Written by Sarah Kyle
So it’s fall. The fans are cheering wildly at the World Series, the end of the baseball season. Almost every college male in America settles down on his couch each Monday night and banters about the beginnings of Monday Night Football. And while football and baseball are both great sports and require a great deal of talent, I’d like to suggest that we turn our attention to a different sport: the great game of hockey.
You see, as most of the guys were mapping out their fantasy football teams and debating over which teams would make it to the World Series this year, I, with a handful of other students, celebrated October as the beginning of the National Hockey League’s regular season.
Now before I say what I’m about to say, let me prevent the angry mobs of men by saying I truly do appreciate football and baseball. The sports all share a physical aspect and a focus on precision. However, there’s just something insanely amazing about the idea of a sport in which the players not only are trying to score points — they’re doing it while skating on ice. The sport incorporates grace, strength, entertainment and warfare into a single entity.
Unlike football, the game has a much more continuous flow of action. Instead of 15 seconds of action and then a minute of deliberation by referees, hockey spectators must stay on their toes and watch minutes of uninterrupted action. It is fast-paced and can change literally at the last minute.
I also truly have an appreciation for the ratings system: So often in sports, no matter how amazing a team does, if it loses in overtime, it gets no credit for even making it to overtime. In hockey, however, games are assigned a point value — with teams earning 0 points for a regular game loss, one for an overtime or shootout lose, and two for a win. I believe that this system better represents the quality and talent of the teams instead of an “all-or-nothing” policy that can be skewed by a lucky goal.
With a regular season spanning from the beginning of October until mid-April, a hockey fan rarely lacks the ability to cheer for their favorite team.

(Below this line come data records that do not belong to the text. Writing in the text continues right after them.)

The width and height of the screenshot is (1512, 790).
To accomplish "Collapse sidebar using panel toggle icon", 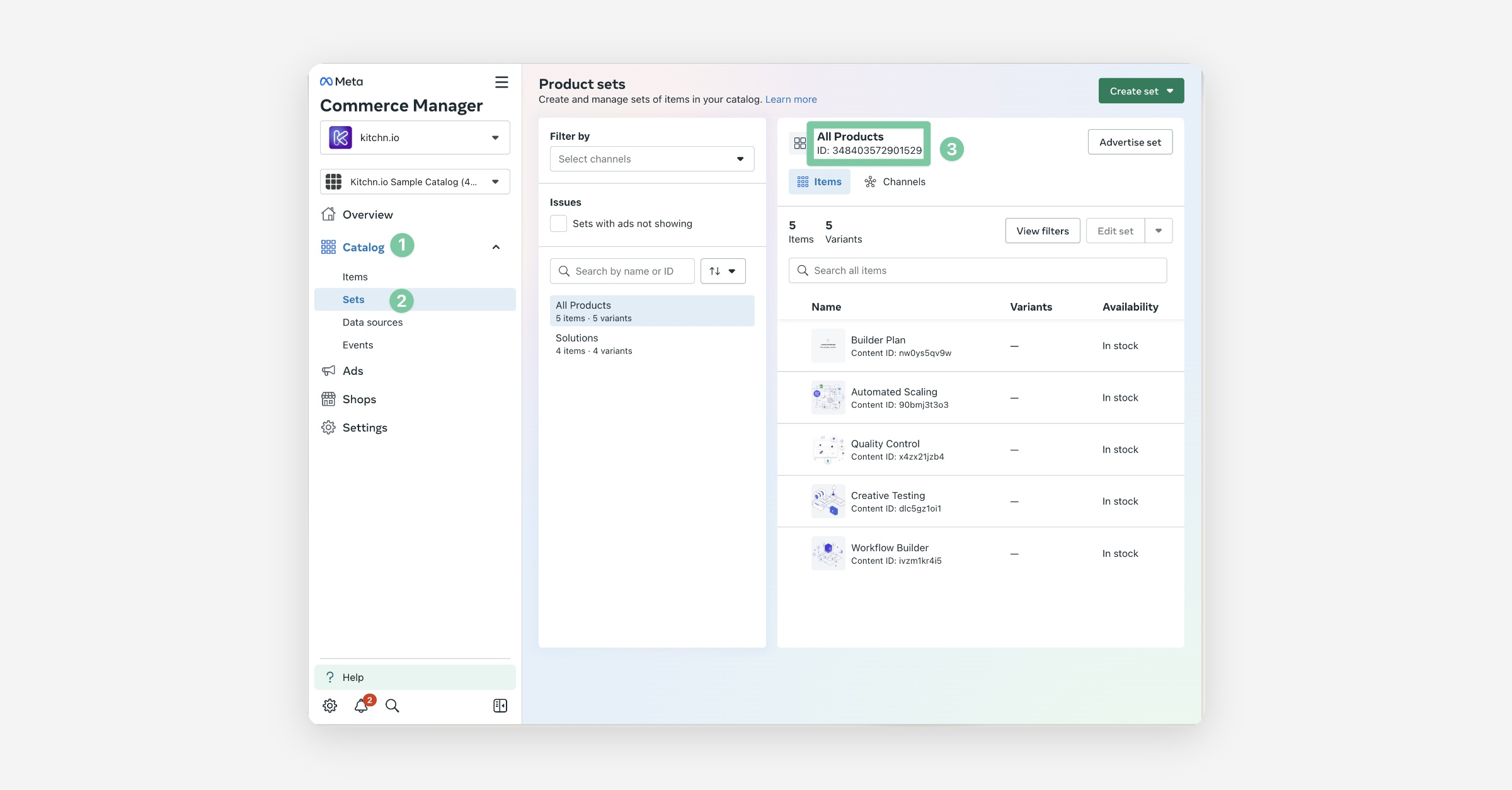I will point(500,706).
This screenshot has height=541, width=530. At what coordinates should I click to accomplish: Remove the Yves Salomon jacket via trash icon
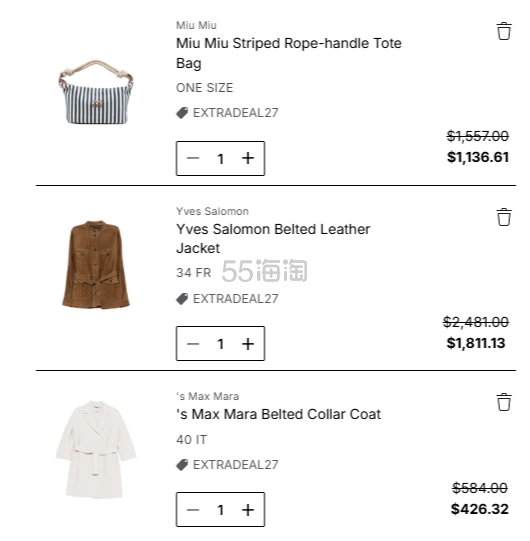(x=504, y=217)
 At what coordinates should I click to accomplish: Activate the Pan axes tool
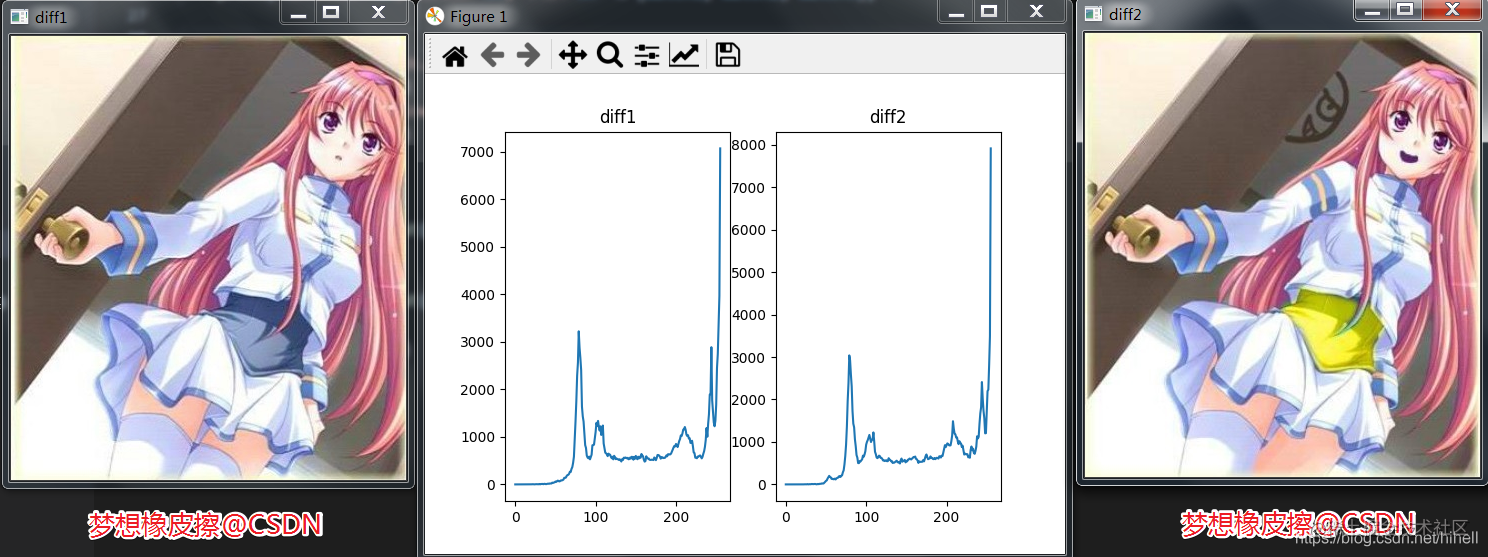pos(572,55)
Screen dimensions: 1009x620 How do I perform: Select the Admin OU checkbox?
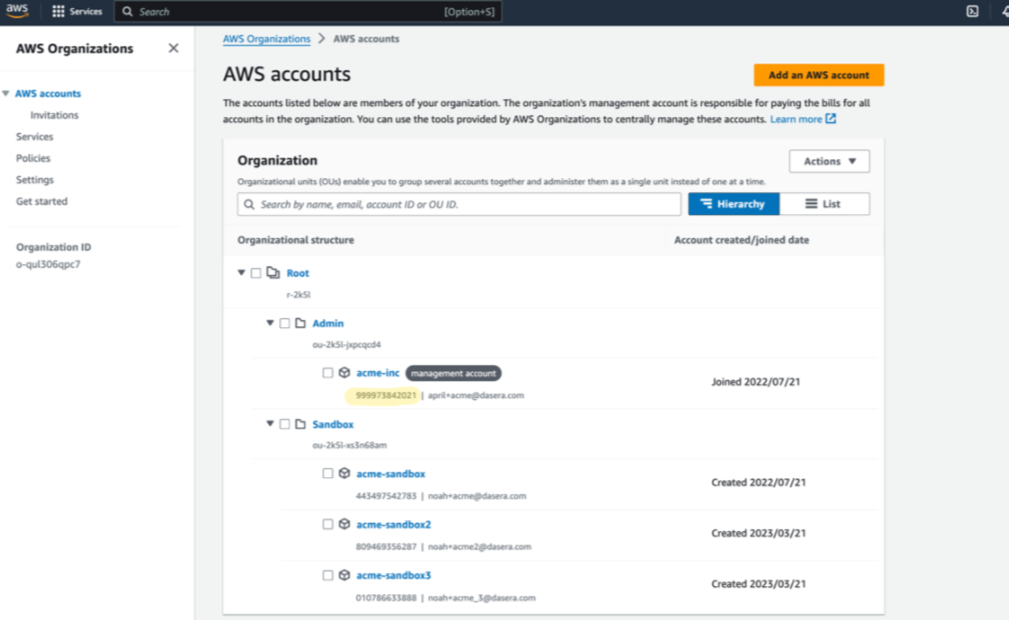coord(286,323)
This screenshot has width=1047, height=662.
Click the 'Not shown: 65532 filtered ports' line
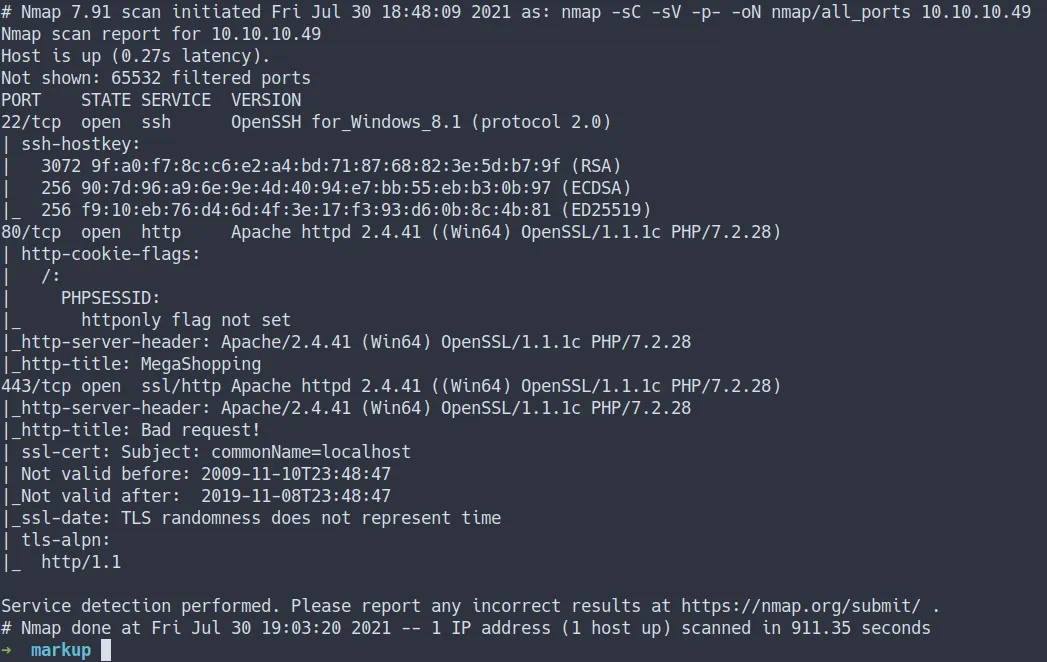(156, 78)
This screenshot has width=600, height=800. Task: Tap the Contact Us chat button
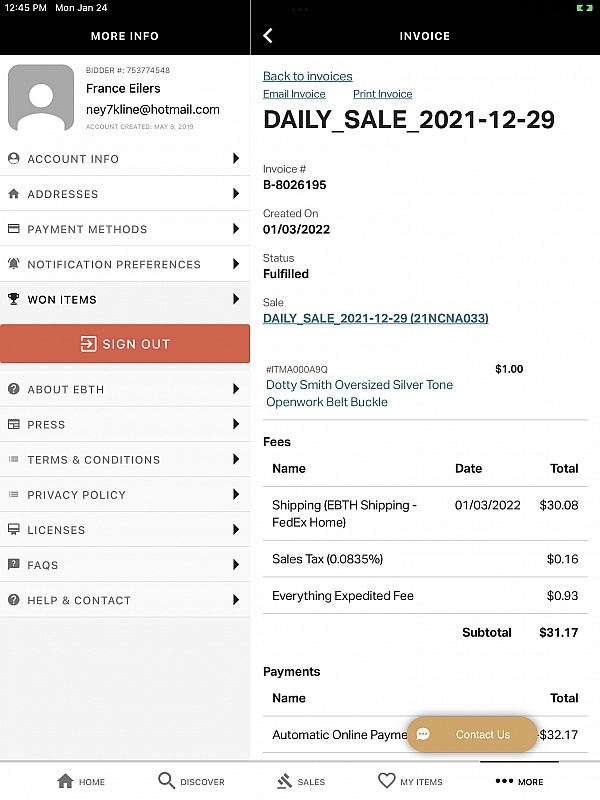coord(471,734)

With the season spanning six months, it’s hard to make predictions about which team will make it to the Stanley Cup each year — a fact that makes the sport more interesting and exciting to me.
Since I am from Colorado, I’m a huge Avalanche fan and would love to say that I was 100 percent confident that the team is on the road to the Stanley Cup, but the fact is that it is truly too early to tell. With only 19 out of 82 games under their belt, it is impossible to look at the team’s current record of 12 wins and seven losses and say that we’re a shoo-in for the defining championship of the NHL. Likewise, it would be unfair to say that just because our rivals, the Detroit Red Wings, haven’t been doing great thus far that they’ll never make it to the Stanley Cup.
The sport is in a season of changes and new starts, with hockey greats like Joe Sakic of the Avs retiring before the start of the 2009 season. New players and coaches are learning how to work together, as veterans are learning to accept and play with the replacements of those who have retired and moved on. Until this happens, there is no way of knowing which teams the season will favor.
This complexity is part of why I love the sport so much. It’s not black and white, and predictions are virtually impossible to make. It is a game of change, intensity and suspense.
So when you’re sitting down to watch the World Series and planning out your fantasy football teams, consider giving the underdog of the sports world some attention, and turn your mind to the icy greatness of hockey.